The flaws, tracked as CVE-2021-42287 and CVE-2021-42278, can be chained to impersonate domain controllers and gain administrative privileges on Active Directory.
Microsoft is now warning customers to address both issues immediately due to the public availability of Proof-of-concept exploit code. The IT giant also published a guide to help customers in detecting the attempts of exploitation of both issues.
“Both vulnerabilities are described as a ‘Windows Active Directory domain service privilege escalation vulnerability’.A few weeks later, on December 12, 2021, a proof-of-concept tool leveraging these vulnerabilities was publicly disclosed.” states Microsoft. “When combining these two vulnerabilities, an attacker can create a straightforward path to a Domain Admin user in an Active Directory environment that hasn’t applied these new updates. This escalation attack allows attackers to easily elevate their privilege to that of a Domain Admin once they compromise a regular user in the domain.”

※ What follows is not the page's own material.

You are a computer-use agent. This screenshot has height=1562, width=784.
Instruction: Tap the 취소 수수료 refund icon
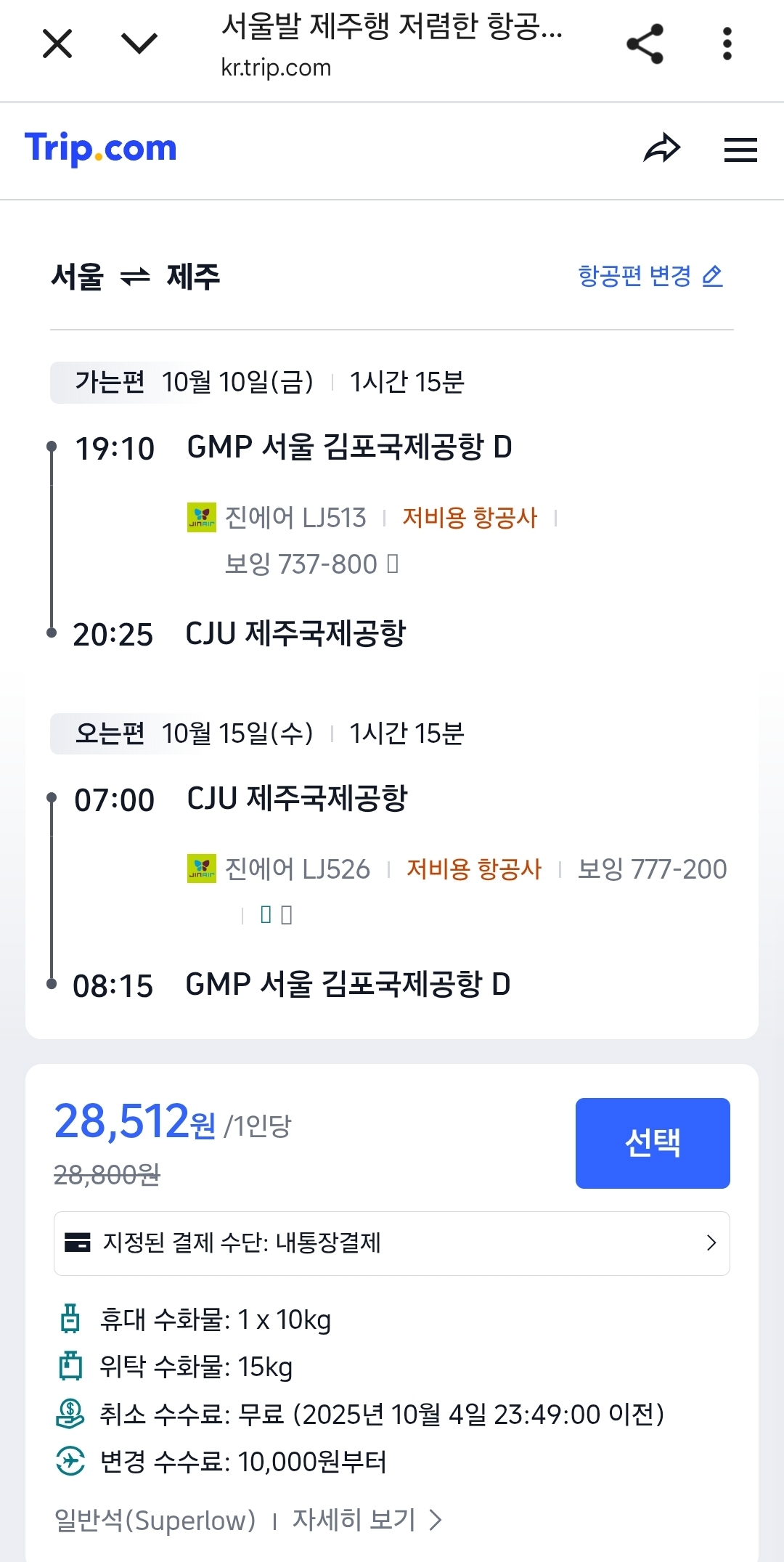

The CVE-2021-42278 vulnerability is a security bypass issue that allows potential attackers to impersonate a domain controller using computer account sAMAccountName spoofing.
Experts pointed out that sAMAccountName attributes usually end with “$” in their name. “$” was used to distinguish between user objects and computer objects. With default settings, a normal user has permission to modify a machine account (up to 10 machines) and as its owner, they also have the permissions to edit its sAMAccountName attribute.